Creating Lip-Synced Video From Audio Speech and Music

AniPortrait

About the author

Picture of Martin Anderson

Martin Anderson

I'm Martin Anderson, a writer occupied exclusively with machine learning, artificial intelligence, big data, and closely-related topics, with an emphasis on image synthesis, computer vision, and NLP.

Share This Post

Deriving photorealistic video from audio is a surprisingly strong trend in human synthesis research at the moment, with every week bring at least a handful of new approaches or innovations. The only implementation of this paradigm that has come to any kind of commercial fruition in recent years is the MyHeritage LiveStory feature, which allows the user to write text for (supposedly) a departed love one, upload an image, and create a short video of the person speaking the written text.
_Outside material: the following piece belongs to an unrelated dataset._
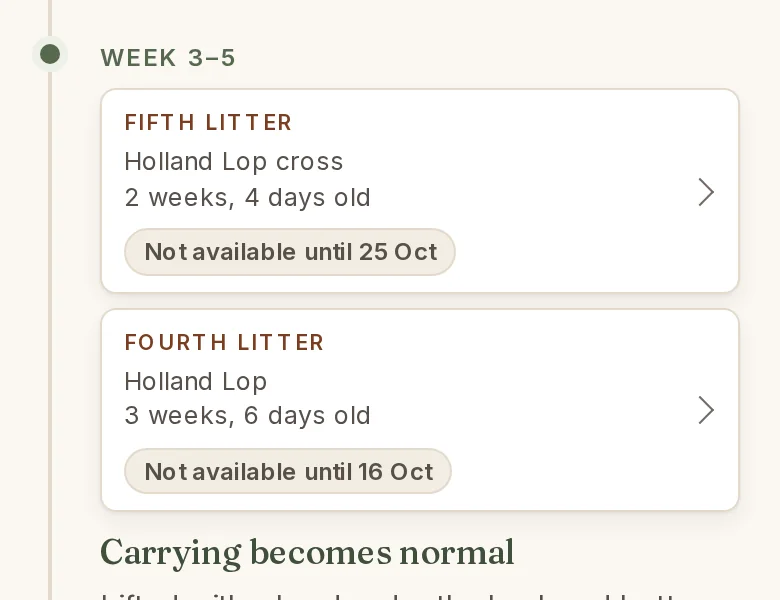Click the timeline line above the Week 3–5 dot
The width and height of the screenshot is (780, 600).
pos(50,17)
In the hobbyist AI scene, there has been some interest in using such audio/text inputs to animate one-off clips of individuals rendered by systems such as Stable Diffusion; yet the potential marketability of this ambit does not seem to be proportionate to the amount of effort currently being expended on it, since this functionality can only really result in Instagram-style, ‘one-off’ clips, hinting at deeper functionality that does not actually exist (yet).

From the perspective of the visual effects community, many of the inner workings of these schemes, are actually of deeper interest, such as the relationship between audio speech and visualized phonemes (lip shapes). One possible use for such systems, with a far more commercial scope, is the potential redubbing and visual re-shaping of actors’ mouths, so that multiple audio versions of a movie or TV show could be distributed to diverse language markets without the curse of badly-synced overdubbing.

In any case, a relatively interesting new project in this line was put forward last week, titled AniPortrait:

Contains audio. Click to Play. An example of the transliteration of an audio file and a source image into a relatively coherent video representation, courtesy of AniPortrait. Source: https://github.com/Zejun-Yang/AniPortrait

The system is capable of animating either stylized or photorealistic characters. Drawing on a number of prior projects, AniPortrait is a two-stage framework that initially derives 2D facial landmarks from audio, and then passes the output to a framework based on Stable Diffusion.

As with 90% of current AI projects that deal extensively with audio, or in any way with vocal reproduction through machine learning, the output has a deep Asian influence (since Asia represents by far the greatest academic commitment to all kinds of AI voice synthesis and related projects, for reasons that are not entirely clear):

Contains audio. Click to Play. The lip-syncing facility of systems such as AniPortrait are primarily interesting for their potential to re-sync dubbed audio, so that neither subtitles not sub-standard dubbing sync will be necessary any more.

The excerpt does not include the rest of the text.